Copy out all the entries, swapping "Flour" for "Meal" and changing nothing else. Leave the pictures out.

# Start of Records for the task

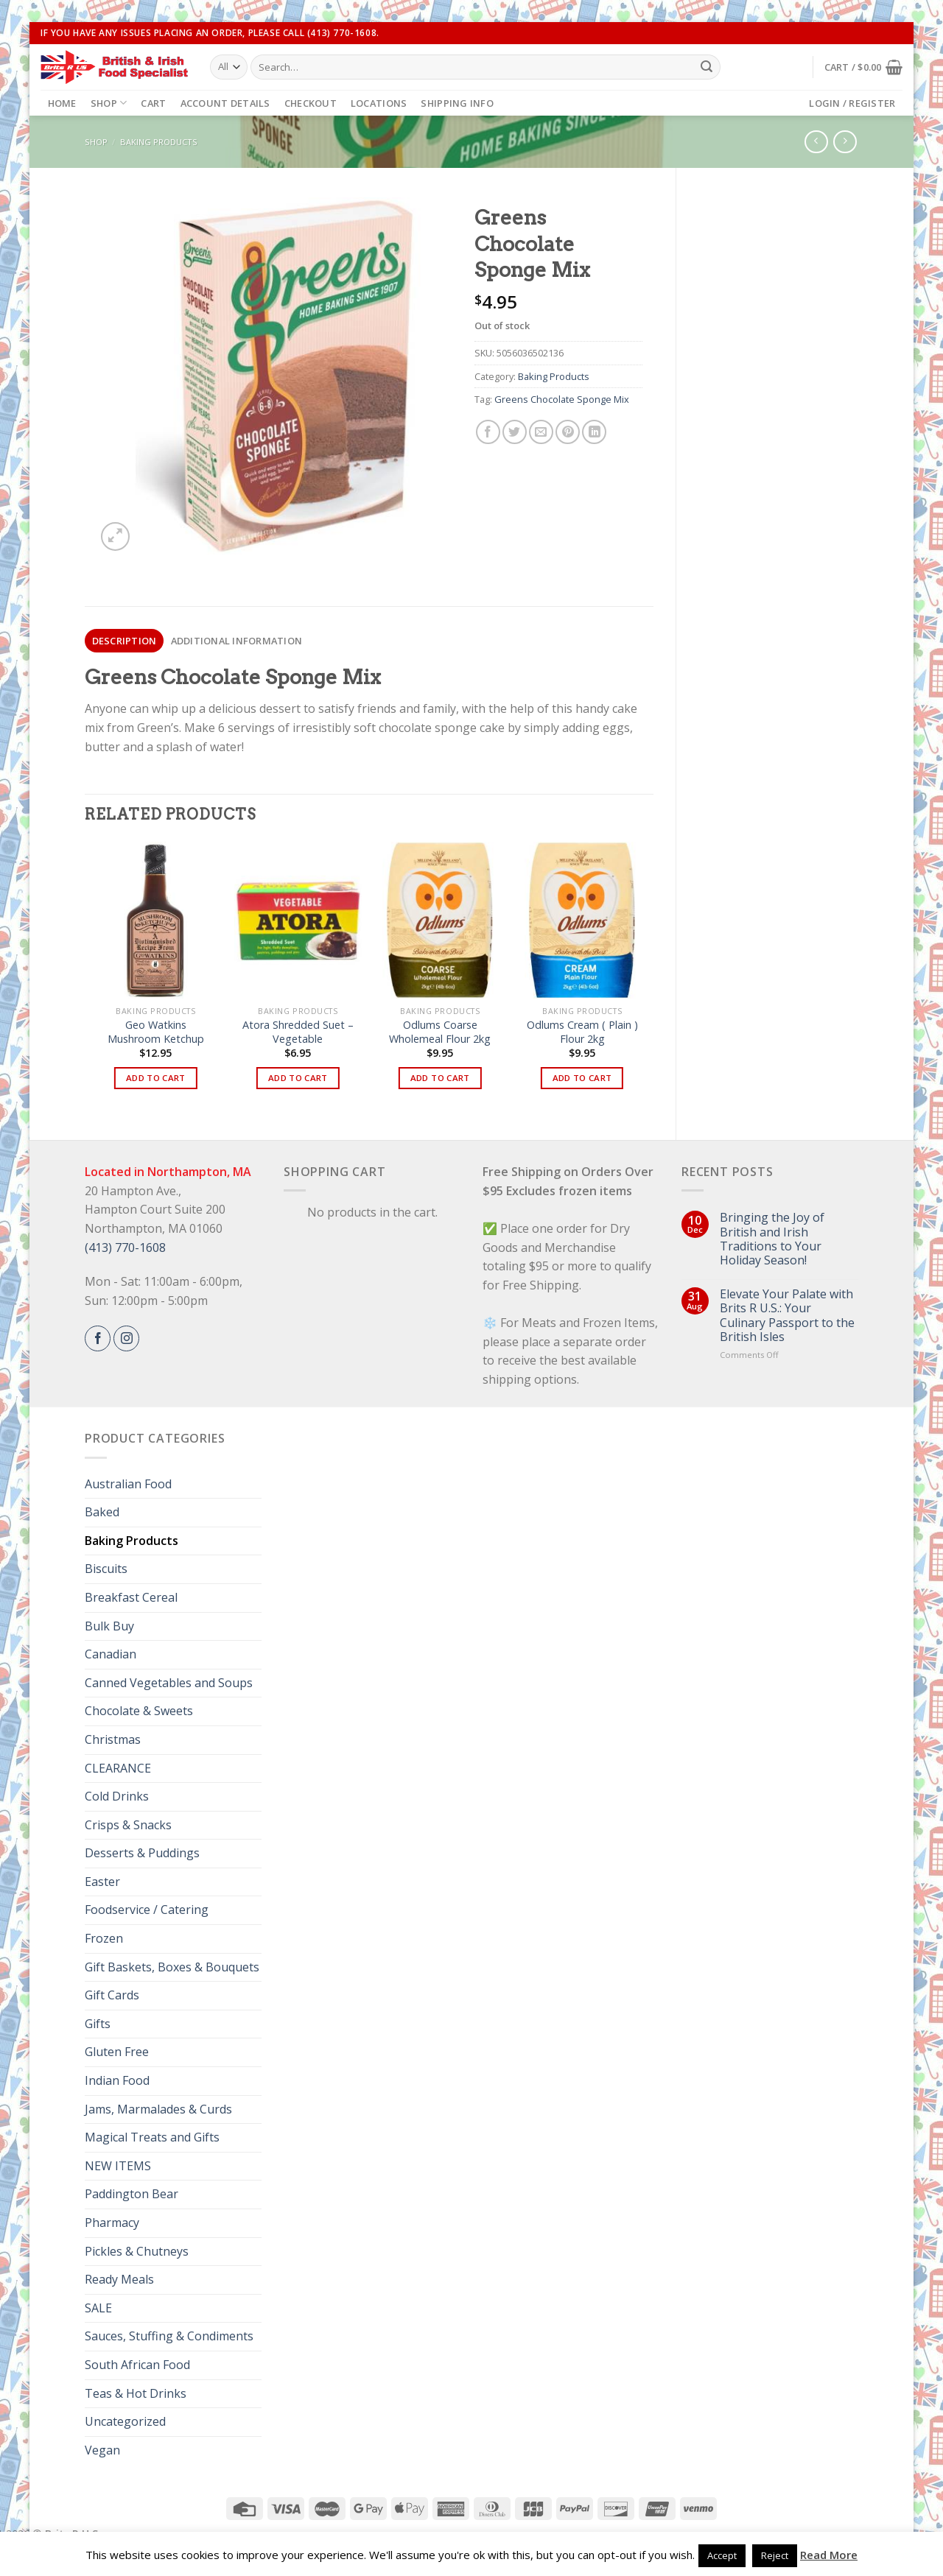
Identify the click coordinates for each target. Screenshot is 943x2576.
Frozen (104, 1938)
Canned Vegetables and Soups (169, 1683)
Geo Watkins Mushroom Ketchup (156, 1032)
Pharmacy (112, 2222)
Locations (379, 103)
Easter (102, 1881)
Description (124, 640)
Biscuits (106, 1568)
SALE (98, 2308)
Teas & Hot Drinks (135, 2393)
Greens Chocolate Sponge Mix (561, 399)
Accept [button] (722, 2555)
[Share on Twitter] (514, 432)
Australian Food (128, 1484)
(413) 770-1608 (125, 1247)
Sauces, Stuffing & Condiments (169, 2336)
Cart (153, 103)
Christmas (113, 1739)
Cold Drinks (117, 1796)
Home (62, 103)
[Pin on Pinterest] (567, 432)
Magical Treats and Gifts (152, 2137)
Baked (102, 1512)
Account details (225, 103)
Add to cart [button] (156, 1077)
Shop (109, 103)
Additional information (237, 640)
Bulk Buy (109, 1626)
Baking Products (158, 141)
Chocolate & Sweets (139, 1711)
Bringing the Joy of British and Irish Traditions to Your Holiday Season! (772, 1239)
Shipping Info (457, 103)
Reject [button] (774, 2555)
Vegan (102, 2450)
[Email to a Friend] (541, 432)
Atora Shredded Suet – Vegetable (298, 1032)
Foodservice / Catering (146, 1909)
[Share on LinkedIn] (594, 432)
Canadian (110, 1654)
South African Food (137, 2365)
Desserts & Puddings (142, 1853)
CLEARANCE (118, 1768)
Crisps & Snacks (128, 1825)
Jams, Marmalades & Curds (158, 2109)
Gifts (98, 2024)
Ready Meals (119, 2279)
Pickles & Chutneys (137, 2251)
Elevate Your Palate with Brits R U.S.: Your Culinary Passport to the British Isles (787, 1315)
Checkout (310, 103)
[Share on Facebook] (488, 432)
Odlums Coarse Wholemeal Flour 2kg (440, 1032)
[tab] (124, 640)
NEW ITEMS (118, 2166)
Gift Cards (112, 1995)
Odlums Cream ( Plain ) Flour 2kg (582, 1032)
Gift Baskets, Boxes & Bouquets (172, 1967)
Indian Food (117, 2080)
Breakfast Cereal (131, 1597)
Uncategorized (125, 2421)
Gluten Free (117, 2052)
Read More (829, 2554)
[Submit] (706, 67)
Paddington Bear (131, 2194)
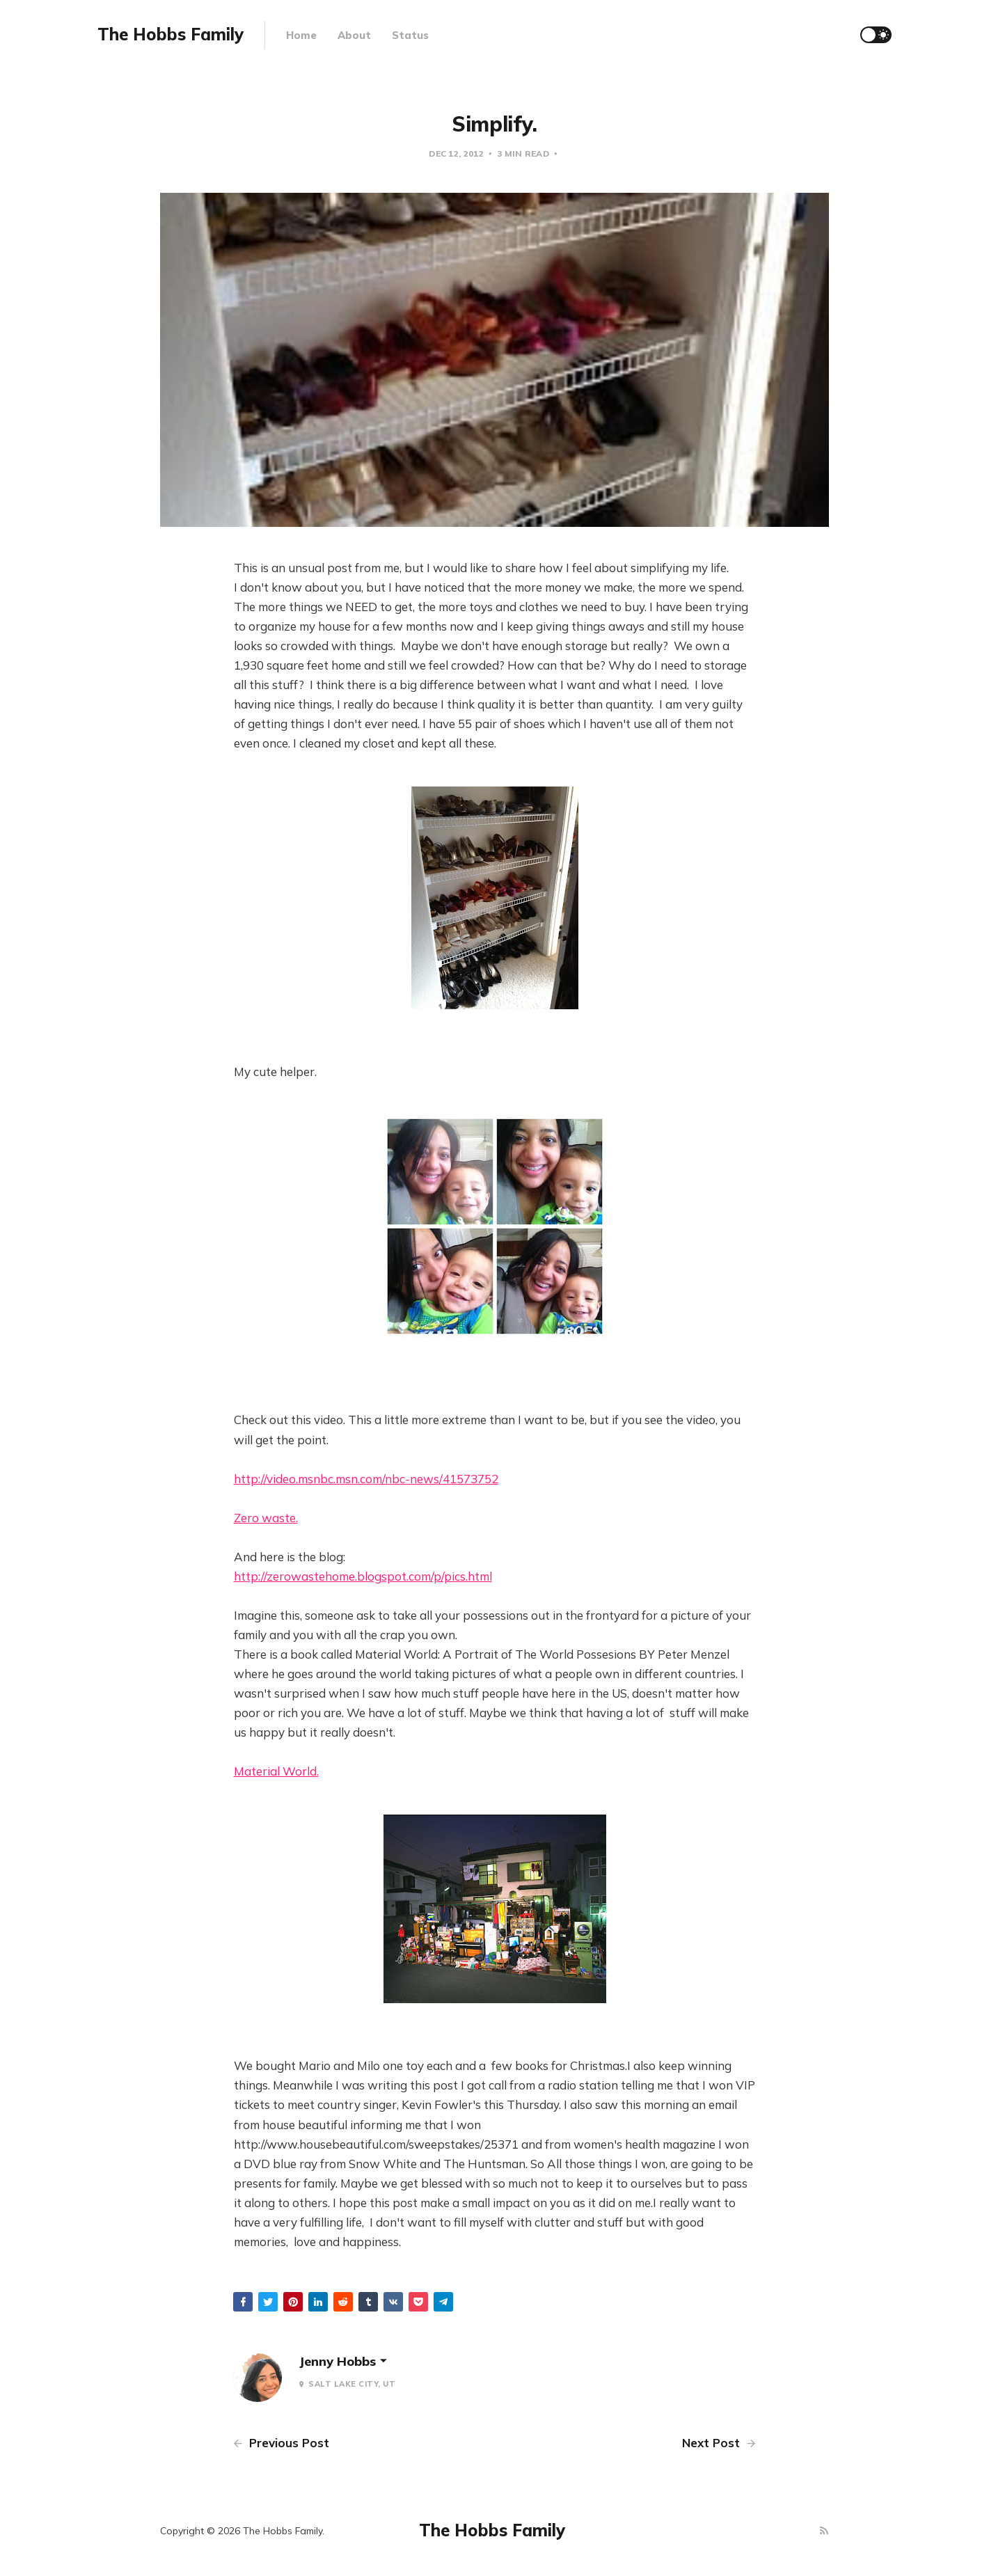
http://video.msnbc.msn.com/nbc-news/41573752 (366, 1478)
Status (410, 35)
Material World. (276, 1771)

# End of Records for the task

Full output.
Identify the click coordinates for each target. Screenshot is 943x2576.
Frozen (104, 1938)
Canned Vegetables and Soups (169, 1683)
Geo Watkins Mushroom Ketchup (156, 1032)
Pharmacy (112, 2222)
Locations (379, 103)
Easter (102, 1881)
Description (124, 640)
Biscuits (106, 1568)
SALE (98, 2308)
Teas & Hot Drinks (135, 2393)
Greens Chocolate Sponge Mix (561, 399)
Accept [button] (722, 2555)
[Share on Twitter] (514, 432)
Australian Food (128, 1484)
(413) 770-1608 (125, 1247)
Sauces, Stuffing & Condiments (169, 2336)
Cart (153, 103)
Christmas (113, 1739)
Cold Drinks (117, 1796)
Home (62, 103)
[Pin on Pinterest] (567, 432)
Magical Treats and Gifts (152, 2137)
Baked (102, 1512)
Account details (225, 103)
Add to cart [button] (156, 1077)
Shop (109, 103)
Additional information (237, 640)
Bulk Buy (109, 1626)
Baking Products (158, 141)
Chocolate & Sweets (139, 1711)
Bringing the Joy of British and Irish Traditions to Your Holiday Season! (772, 1239)
Shipping Info (457, 103)
Reject [button] (774, 2555)
Vegan (102, 2450)
[Email to a Friend] (541, 432)
Atora Shredded Suet – Vegetable (298, 1032)
Foodservice / Catering (146, 1909)
[Share on LinkedIn] (594, 432)
Canadian (110, 1654)
South African Food (137, 2365)
Desserts & Puddings (142, 1853)
CLEARANCE (118, 1768)
Crisps & Snacks (128, 1825)
Jams, Marmalades & Curds (158, 2109)
Gifts (98, 2024)
Ready Meals (119, 2279)
Pickles & Chutneys (137, 2251)
Elevate Your Palate with Brits R U.S.: Your Culinary Passport to the British Isles (787, 1315)
Checkout (310, 103)
[Share on Facebook] (488, 432)
Odlums Coarse Wholemeal Meal 2kg (440, 1032)
[tab] (124, 640)
NEW ITEMS (118, 2166)
Gift Cards (112, 1995)
Odlums Cream ( Plain ) Meal 2kg (582, 1032)
Gift Baskets, Boxes & Bouquets (172, 1967)
Indian Food (117, 2080)
Breakfast Cereal (131, 1597)
Uncategorized (125, 2421)
Gluten Free (117, 2052)
Read More (829, 2554)
[Submit] (706, 67)
Paddington Bear (131, 2194)
http://video.msnbc.msn.com/nbc-news/41573752 (366, 1478)
Status (410, 35)
Material World. (276, 1771)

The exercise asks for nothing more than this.